Zu Fuß gehen und Fahrradfahren schont das Klima

Nicht zuletzt kann die letzte Meile auch per Fahrrad bewältigt werden. Dafür braucht es aber ein sicheres Radwegesystem, dass es bislang auf dem Land kaum gibt, so Mobilitätsforscher Knie: "Jede Straße muss einen sicheren und ausgewiesenen, breiten Radstreifen haben. Dafür müssen wir nicht noch mal zusätzlich Fläche versiegeln und neue Wege anlegen, sondern wir müssen schlichtweg den Raum neu aufteilen.". In den Niederlanden, Dänemark und skandinavischen Ländern funktioniere das bereits.

Wobei auffalle, dass das alles Länder ohne eigene Autoindustrie seien, sagt Andreas Knie.

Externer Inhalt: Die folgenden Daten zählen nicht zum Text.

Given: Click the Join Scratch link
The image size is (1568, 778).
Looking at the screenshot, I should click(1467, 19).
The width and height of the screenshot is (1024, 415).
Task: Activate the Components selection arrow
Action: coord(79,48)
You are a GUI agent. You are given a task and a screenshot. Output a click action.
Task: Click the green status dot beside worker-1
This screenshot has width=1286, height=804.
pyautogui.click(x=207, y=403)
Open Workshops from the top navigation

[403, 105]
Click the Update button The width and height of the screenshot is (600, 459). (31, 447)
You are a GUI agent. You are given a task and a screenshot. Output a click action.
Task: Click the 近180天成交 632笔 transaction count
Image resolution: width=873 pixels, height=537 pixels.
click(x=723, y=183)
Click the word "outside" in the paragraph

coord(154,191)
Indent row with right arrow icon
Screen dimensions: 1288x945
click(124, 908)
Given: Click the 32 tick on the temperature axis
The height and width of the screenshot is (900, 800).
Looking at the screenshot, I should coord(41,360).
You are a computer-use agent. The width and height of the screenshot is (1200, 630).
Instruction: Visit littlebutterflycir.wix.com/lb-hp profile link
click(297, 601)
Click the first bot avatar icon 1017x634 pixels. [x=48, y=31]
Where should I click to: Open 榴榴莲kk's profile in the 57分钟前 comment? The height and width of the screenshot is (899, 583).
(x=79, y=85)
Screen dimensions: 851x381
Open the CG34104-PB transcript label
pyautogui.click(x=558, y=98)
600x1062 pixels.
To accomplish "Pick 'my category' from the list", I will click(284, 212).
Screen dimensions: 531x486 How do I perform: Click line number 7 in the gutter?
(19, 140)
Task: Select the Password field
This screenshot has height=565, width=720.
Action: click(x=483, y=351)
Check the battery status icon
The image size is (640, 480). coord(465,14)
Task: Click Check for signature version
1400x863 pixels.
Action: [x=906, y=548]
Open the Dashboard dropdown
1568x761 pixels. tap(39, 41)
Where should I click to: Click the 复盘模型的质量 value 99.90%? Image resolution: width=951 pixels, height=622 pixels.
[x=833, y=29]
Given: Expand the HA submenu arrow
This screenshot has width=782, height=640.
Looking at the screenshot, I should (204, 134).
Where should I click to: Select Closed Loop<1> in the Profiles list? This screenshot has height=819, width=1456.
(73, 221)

Bei uns würde dagegen jede Beschneidung des Autoverkehrs als Angriff auf die Autoindustrie und damit auf Arbeitsplätze gewertet. Dabei hat der Rad- und Fußverkehr viel Potential. Fast die Hälfte der auf dem Land zurückgelegten Wege sind nur ein bis vier Kilometer lang und könnten daher gut mit dem Rad oder zu Fuß erledigt werden....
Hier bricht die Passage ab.